Start of Block

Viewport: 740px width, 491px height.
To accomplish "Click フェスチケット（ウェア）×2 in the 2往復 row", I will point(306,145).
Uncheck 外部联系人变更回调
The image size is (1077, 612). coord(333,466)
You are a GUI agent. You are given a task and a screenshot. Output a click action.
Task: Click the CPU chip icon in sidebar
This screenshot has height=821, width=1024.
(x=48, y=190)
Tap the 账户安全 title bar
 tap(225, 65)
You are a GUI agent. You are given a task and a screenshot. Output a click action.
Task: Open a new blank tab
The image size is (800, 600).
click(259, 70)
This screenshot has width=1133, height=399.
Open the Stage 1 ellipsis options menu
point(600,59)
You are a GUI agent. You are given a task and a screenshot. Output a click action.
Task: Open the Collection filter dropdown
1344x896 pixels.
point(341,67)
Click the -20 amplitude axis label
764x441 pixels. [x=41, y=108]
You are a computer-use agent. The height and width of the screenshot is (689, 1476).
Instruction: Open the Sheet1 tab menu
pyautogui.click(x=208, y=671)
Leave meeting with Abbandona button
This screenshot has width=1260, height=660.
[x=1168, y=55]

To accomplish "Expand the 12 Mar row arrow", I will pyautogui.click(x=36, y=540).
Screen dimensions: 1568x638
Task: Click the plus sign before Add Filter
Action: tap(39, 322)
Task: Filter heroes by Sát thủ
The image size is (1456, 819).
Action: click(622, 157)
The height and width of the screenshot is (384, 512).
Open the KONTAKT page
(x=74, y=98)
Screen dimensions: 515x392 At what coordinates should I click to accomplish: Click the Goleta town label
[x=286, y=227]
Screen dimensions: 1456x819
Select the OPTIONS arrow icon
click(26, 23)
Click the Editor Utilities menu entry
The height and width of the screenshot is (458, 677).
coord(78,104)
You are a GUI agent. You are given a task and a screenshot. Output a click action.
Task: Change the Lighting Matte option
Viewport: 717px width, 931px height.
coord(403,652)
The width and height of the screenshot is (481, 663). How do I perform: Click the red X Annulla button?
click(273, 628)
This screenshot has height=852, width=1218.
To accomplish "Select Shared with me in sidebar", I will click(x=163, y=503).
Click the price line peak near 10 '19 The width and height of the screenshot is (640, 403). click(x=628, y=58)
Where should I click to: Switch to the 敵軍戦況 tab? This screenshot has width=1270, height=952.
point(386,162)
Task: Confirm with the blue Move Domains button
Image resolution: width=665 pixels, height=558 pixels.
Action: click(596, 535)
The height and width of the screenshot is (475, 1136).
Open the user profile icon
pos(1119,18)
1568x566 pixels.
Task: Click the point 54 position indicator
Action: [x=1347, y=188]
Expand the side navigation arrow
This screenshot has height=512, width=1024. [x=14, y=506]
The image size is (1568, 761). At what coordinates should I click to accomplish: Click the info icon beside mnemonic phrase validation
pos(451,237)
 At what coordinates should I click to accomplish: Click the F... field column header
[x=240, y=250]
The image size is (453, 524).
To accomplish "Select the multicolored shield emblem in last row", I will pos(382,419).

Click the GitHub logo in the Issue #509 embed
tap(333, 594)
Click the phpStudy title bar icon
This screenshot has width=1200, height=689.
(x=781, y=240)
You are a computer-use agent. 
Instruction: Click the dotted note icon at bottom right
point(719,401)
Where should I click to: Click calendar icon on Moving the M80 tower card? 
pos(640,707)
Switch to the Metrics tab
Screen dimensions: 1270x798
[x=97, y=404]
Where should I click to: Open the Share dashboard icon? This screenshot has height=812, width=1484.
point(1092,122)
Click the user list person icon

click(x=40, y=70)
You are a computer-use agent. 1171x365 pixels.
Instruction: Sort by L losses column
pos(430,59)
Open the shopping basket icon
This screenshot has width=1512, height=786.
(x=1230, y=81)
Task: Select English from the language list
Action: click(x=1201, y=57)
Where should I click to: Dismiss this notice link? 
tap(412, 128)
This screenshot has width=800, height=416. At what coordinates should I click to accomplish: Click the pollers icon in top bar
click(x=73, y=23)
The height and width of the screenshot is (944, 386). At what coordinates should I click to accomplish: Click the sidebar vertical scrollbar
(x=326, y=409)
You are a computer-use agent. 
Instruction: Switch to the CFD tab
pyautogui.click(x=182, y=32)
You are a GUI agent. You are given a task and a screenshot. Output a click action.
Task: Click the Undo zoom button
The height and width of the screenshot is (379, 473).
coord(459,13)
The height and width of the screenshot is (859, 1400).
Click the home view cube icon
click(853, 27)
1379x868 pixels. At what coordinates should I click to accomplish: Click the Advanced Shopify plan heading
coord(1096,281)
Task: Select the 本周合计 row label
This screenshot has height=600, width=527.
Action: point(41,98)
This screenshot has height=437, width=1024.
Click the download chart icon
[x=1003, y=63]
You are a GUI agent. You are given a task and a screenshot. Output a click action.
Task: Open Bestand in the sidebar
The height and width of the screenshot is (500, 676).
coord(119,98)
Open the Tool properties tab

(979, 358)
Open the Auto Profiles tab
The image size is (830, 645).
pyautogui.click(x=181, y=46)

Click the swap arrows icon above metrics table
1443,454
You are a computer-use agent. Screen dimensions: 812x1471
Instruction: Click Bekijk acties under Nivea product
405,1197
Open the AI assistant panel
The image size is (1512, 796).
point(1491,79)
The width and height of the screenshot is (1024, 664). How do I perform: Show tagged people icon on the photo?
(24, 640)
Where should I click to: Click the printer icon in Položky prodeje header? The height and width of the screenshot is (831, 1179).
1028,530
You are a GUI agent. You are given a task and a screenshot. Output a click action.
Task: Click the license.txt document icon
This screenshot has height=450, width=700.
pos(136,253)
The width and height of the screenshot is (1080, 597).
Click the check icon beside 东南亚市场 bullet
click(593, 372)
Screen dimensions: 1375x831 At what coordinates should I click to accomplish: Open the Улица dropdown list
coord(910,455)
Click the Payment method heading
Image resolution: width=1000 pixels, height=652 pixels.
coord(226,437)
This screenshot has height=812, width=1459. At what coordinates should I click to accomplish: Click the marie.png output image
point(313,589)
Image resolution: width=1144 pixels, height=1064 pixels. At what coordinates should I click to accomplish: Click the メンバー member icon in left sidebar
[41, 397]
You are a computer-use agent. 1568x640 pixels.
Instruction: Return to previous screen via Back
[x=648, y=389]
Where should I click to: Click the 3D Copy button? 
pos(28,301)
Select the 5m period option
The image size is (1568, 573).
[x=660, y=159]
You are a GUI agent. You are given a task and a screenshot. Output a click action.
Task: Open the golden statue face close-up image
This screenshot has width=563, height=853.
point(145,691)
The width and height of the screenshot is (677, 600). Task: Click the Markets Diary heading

End of Block

• **Work to be completed**
Using the listing, collect all lines in which the string "with" is found.

• **Output for this task**
Leave meeting with Abbandona button
To accomplish "Select Shared with me in sidebar", I will click(x=163, y=503).
Task: Confirm with the blue Move Domains button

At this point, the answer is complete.